When creative robots use motion to convey meaning, we expect them to aim for more than the “mere execution” of a literal script. Augello et al. (2016b) explicitly make the latter their goal, in the context of a robot that learns to dance in time to music. Another dancing robot system, that of Fabiano et al. (2017), chooses its actions to match the schematic drawings of dance movements shown to it by a collaborator.
Robot actors on a stage can be likened to human actors in a stage play, or to animated cartoon characters. In each case, however, the artifice succeeds to the extent that movements are considered natural. Laban movement analysis (LMA), which allows one to characterize the effort required for different bodily movements, in addition to modeling the body’s shape and use of space, has been used by Bravo Sánchez et al. (2017) to support natural robot movements in short plays. Robots can enact artificial stories generated by an AI system, or they can interactively enact a human-crafted story. The GENTORO system of Sugimoto et al. (2009) does the latter, to encourage story-telling in children by combining robots and handheld projectors. A story-telling (or story-enacting) robot can be a physical presence, or a wholly virtual one, as in Catala et al. (2017). Nonetheless, results reported in Costa et al. (2018) show that embodied robots garner more attention and engagement that virtual ones.
As noted in (Augello et al., 2016b), a performer should do more than merely execute a script. Rather, it should interpret that which it sets out to perform, in whatever context – conversation, theatre, dance – it is designed to do so.

▶ Set exercise 1
Please repeat the part of the robot performance text that opens with the words containing "When creative robots" and closes with "by a collaborator.".
▶ Set exercise 2
Extend the robot performance text, picking up from its last sentence.
The data after this passage has no connection to the robot performance text.

▶ Data segment
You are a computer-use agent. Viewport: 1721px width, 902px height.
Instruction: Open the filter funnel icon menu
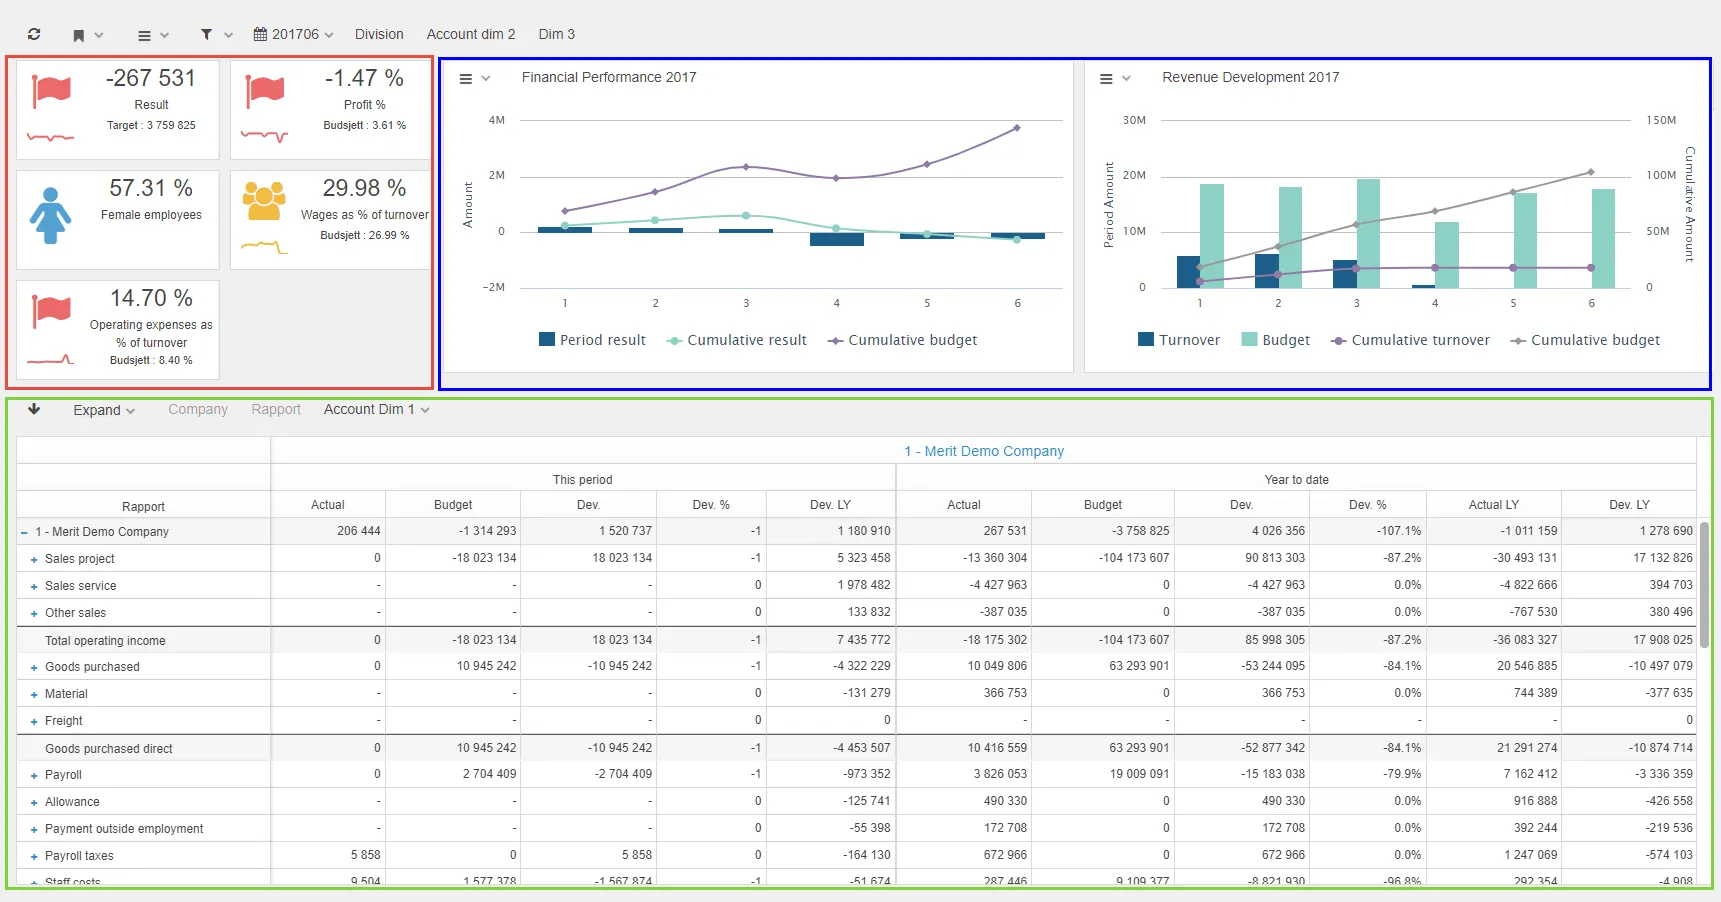(215, 35)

▶ Exercise answer 1
When creative robots use motion to convey meaning, we expect them to aim for more than the “mere execution” of a literal script. Augello et al. (2016b) explicitly make the latter their goal, in the context of a robot that learns to dance in time to music. Another dancing robot system, that of Fabiano et al. (2017), chooses its actions to match the schematic drawings of dance movements shown to it by a collaborator.

▶ Exercise answer 2
One of the first computational storytelling systems to consider context was Novel WriterKlein et al. (1973), a system for generating short tales of murder in a specific context (a weekend party). Simulation is used to determine the consequences of events as shaped by the chosen traits of the killer and his victim. Changing these traits can alter the simulation and produce different plot outcomes. Story-telling systems can obtain and set these plot-shaping traits in a variety of ways, both direct and indirect. A robot storyteller can, for instance, obtain personal traits from its users, by asking a series of personal questions that are shaped by its own notions of narrative (Wicke and Veale, 2018a). Those questions, and the answers that are provided, then shape the generated story, and provide a context for the audience to understand the actions of the performer. Basing a story on a user’s own experiences is just one way of providing a clear interpretative basis for the performer’s actions on stage. The more general approach provided here seeks to instead ground the performer’s choices in a user-independent model of how characters are affected – and are seen to be affected – by the cumulative actions of the plot.
3 Performance Framework for Robotic Actors
3.1 Technical Description of Movements
The Performance Framework is applicable to a variety of embodied performance types that include robots, such as dancing, storytelling, joke telling and conversation. While those tasks impose unique requirements for hardware and software, the framework provides a unified conceptual perspective. The next sections present the framework, and explain its terminology and its syntax for describing movement. We start with a technical description of the specific movements that can be derived from the conceptual organization of movement types. As in Section 2.1, we address gestures first, followed by body movements.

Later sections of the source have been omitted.